Net Product Revenue: Net product revenue for the second quarter of fiscal year 2004 was comparable to the net product revenue from the same quarter of the prior year. However, as compared to the same quarter of the prior year, our domestic product revenue decreased by 1.3 million, or 21.2%, while our international product revenue increased by 1.4 million, or 29.4% in the second quarter of fiscal year 2004. In terms of product mix on a worldwide basis, our server product revenue in the second quarter of fiscal year 2004 increased by 15%, while library and software product revenue decreased by 26% from the same quarter of the prior year. The increase in server product revenue was attributable to the sale of EMC products which generally have a higher average selling price than our proprietary products. Net product revenue for the first six months of fiscal year 2004 increased $1.3 million, or 6.9% from the same period of the prior year. The increase was attributable to $1.7 million, or 18.1% increase in international product revenue, offset by $0.4 million, or 4.2% decrease in domestic product revenue. We ended our second quarter of fiscal year 2004 with an order backlog of $2.1 million, as compared to an order backlog of $3.5 million in the same quarter of the prior year.

Service Revenue: Service revenue for the second quarter of fiscal year 2004 decreased by $1.9 million, or 16.7% from the same quarter of the prior year. Service revenue for the first six months of fiscal year 2004 decreased by $ 3.3 million, or 15.0% from the same period of the prior year. This decrease was attributable to decreased maintenance revenue since many expired maintenance contracts were not replaced by renewed and new maintenance contracts. We attribute the lower number of renewals to the loss of customers to our competitors, customers that have updated their technology which is now covered by warranty, and customers that have ceased operations. Even though service revenue has been declining, it remains our foundation and provides more than 50% of our gross profit. For proprietary hardware products, we provide our customers with a warranty against defects for one year domestically and for two years internationally. Subsequent to the end of fiscal year 2003, we became a reseller and service provider of

18


Table of Contents

EMC Automated Networked Storage Systems and software. Currently, we are selling most EMC hardware products with up to 2-year 24x7x365 warranties and EMC software products with 90-day warranties. As a result, the number of service contracts associated with those hardware product sales is expected to decline, especially within the next twelve months. Thus, depending upon the conversion of our current customer base to EMC products from MTI proprietary products, service revenues may decrease. Traditionally, 30% of EMC’s customers who purchase EMC hardware products also purchase EMC software products. Since EMC software products come with 90-day warranties, we believe that selling EMC software products will help offset lost maintenance revenue from EMC products sales. Also, as sales of EMC products increase, we expect that sales of back-up products, which are not a part of the EMC reseller agreement, will increase. The back-up products carry shorter warranty periods, thus providing us an opportunity to increase the number of maintenance contracts. Despite focusing on EMC products, we will continue to support and service our customers that continue to use our MTI-branded RAID controller technology and our partnered independent storage technology.

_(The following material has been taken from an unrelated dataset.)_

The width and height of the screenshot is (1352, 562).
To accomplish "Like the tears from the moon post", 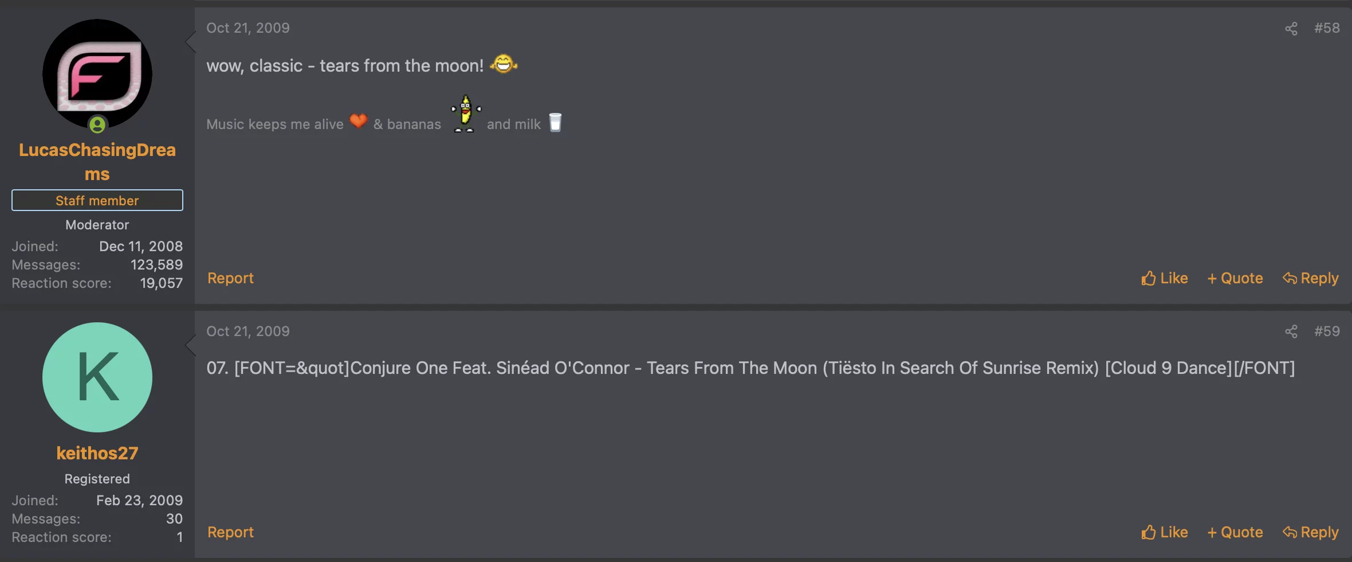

Product Gross Profit: We generated gross profit of $1.7 million from product sales for the second quarter of fiscal year 2004, as compared to a product gross profit of $3.1 million for the same quarter of the preceding year. This decrease was primarily due to the changes in product mix. In the second quarter of fiscal year 2004, our net products revenue consisted of 61% of EMC products, 8% of our proprietary server products, 4% of other third party server products and 27% of library and software products, as compared to 0% of EMC products, 53% of our proprietary server products, 9% of other third party server products and 38% of library and software products in the same quarter of the preceding year. As often the case with a reseller model, EMC products generally carry lower margins than our proprietary products. Our product gross profit for the first six months of fiscal year 2004 increased by $2.9 million from the same period of the prior year mainly due to reduced charges for excess and obsolete inventory from $3.1 million in the first six months of fiscal year 2003 to $0.4 million in the first six months of fiscal year 2004.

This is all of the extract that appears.